Assignment:
Everything in the records below except the pictures must be written out exactly.
· · · · · · ·
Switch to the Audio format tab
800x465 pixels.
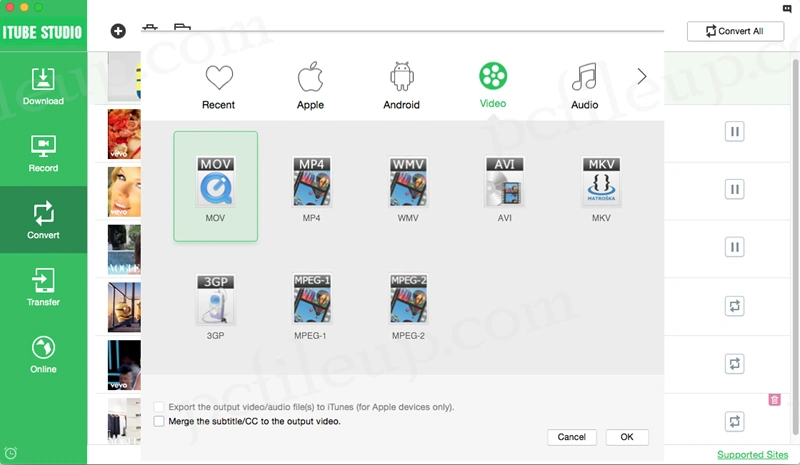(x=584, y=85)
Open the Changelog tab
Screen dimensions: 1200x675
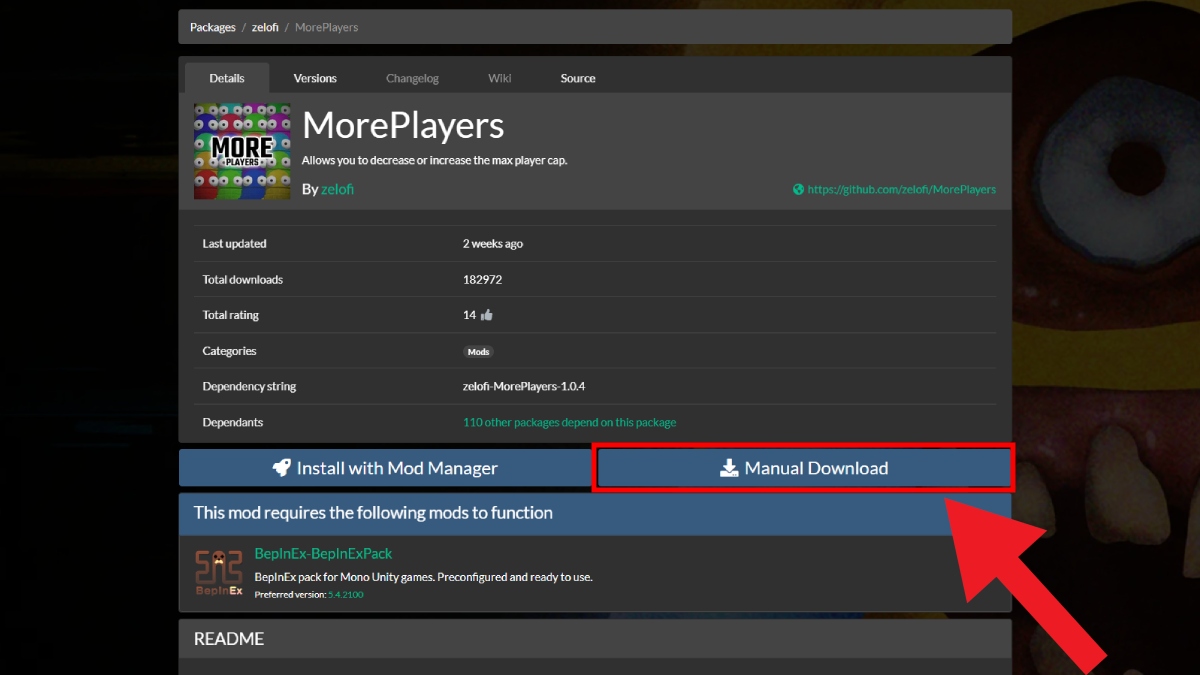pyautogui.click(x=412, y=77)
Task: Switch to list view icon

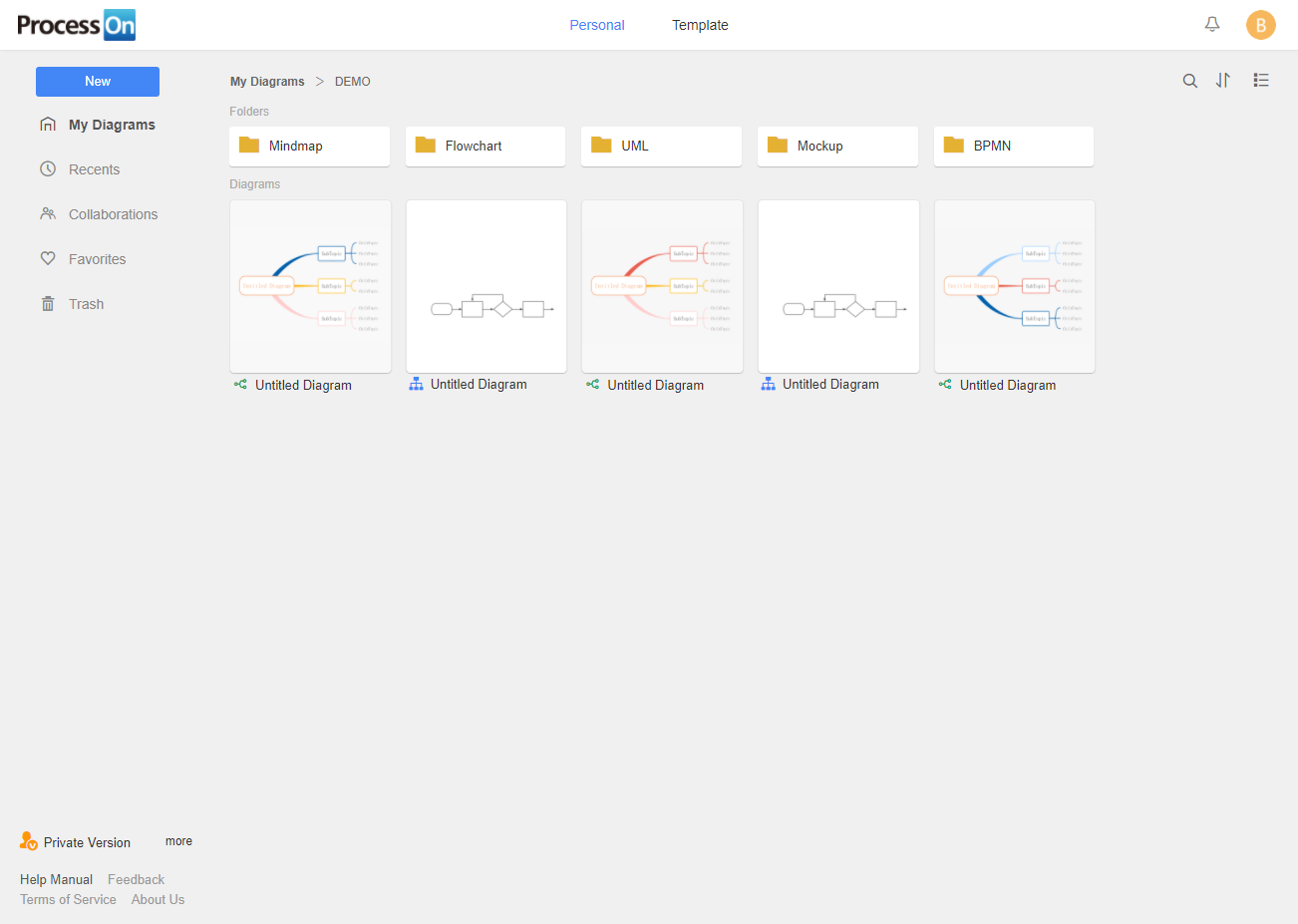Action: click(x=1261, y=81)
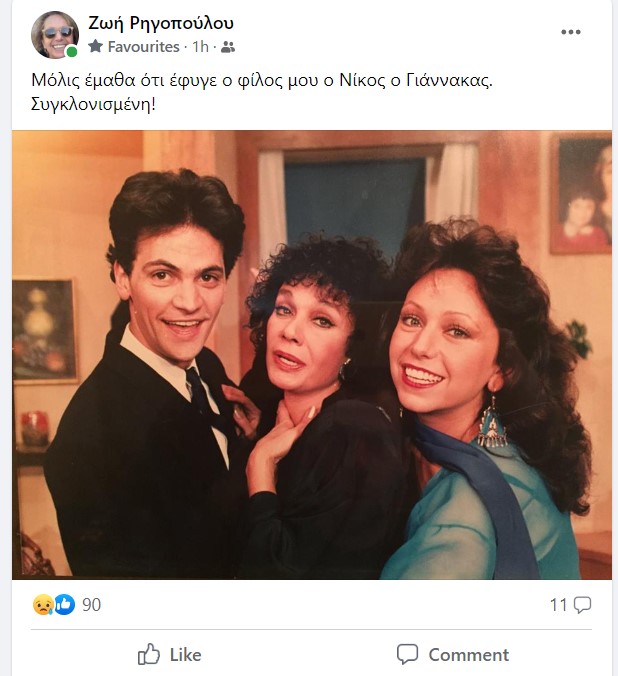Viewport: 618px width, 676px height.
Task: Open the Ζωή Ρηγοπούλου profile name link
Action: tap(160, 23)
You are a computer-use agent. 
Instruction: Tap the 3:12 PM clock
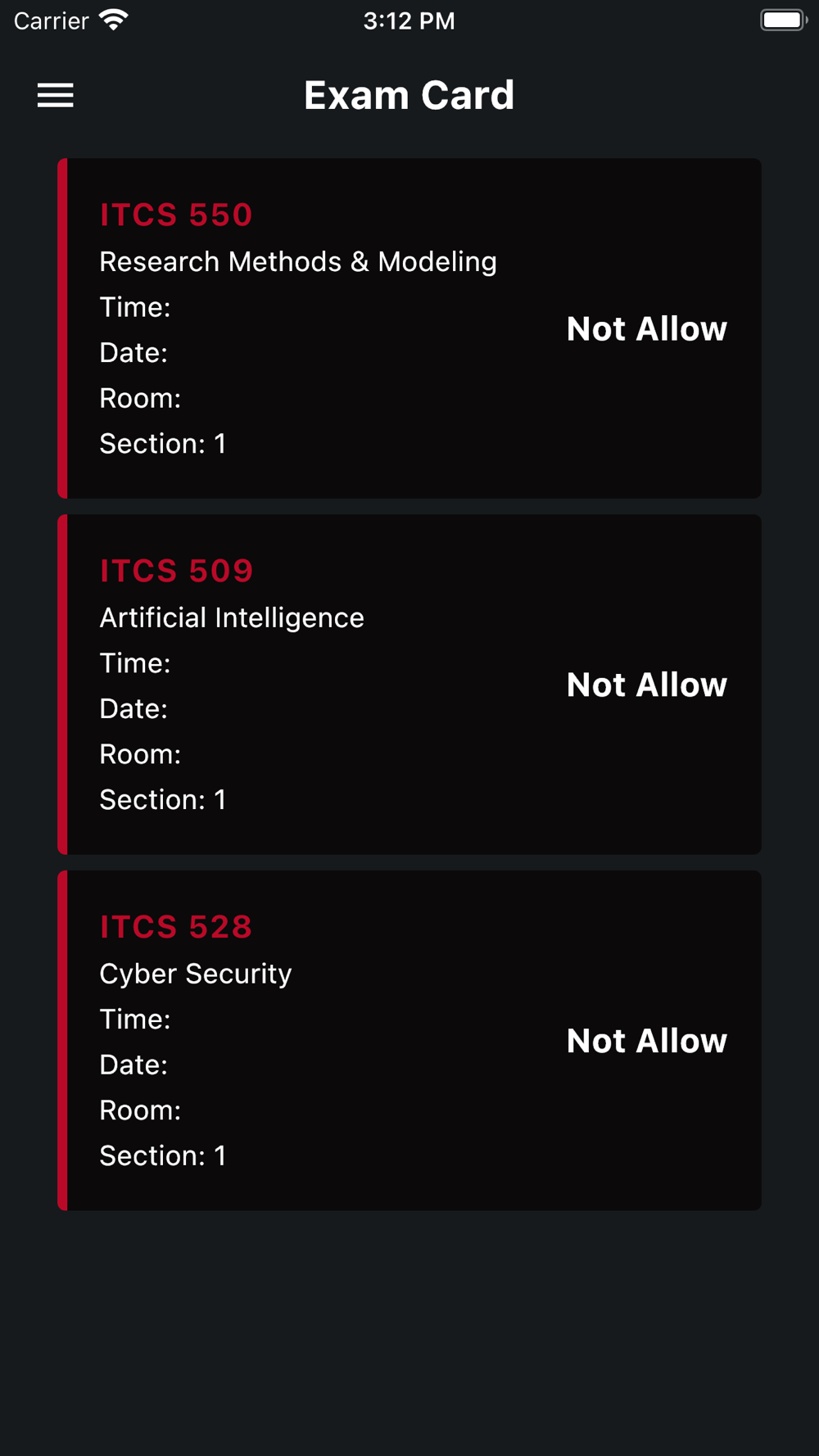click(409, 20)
· · · · · · ·
The answer:
Switch to the Audio format tab
800x465 pixels.
(x=584, y=85)
Open the Changelog tab
Screen dimensions: 1200x675
pyautogui.click(x=412, y=77)
Task: Switch to list view icon

Action: click(x=1261, y=81)
Viewport: 618px width, 676px height.
Task: Open the Ζωή Ρηγοπούλου profile name link
Action: tap(160, 23)
You are a computer-use agent. 
Instruction: Tap the 3:12 PM clock
click(409, 20)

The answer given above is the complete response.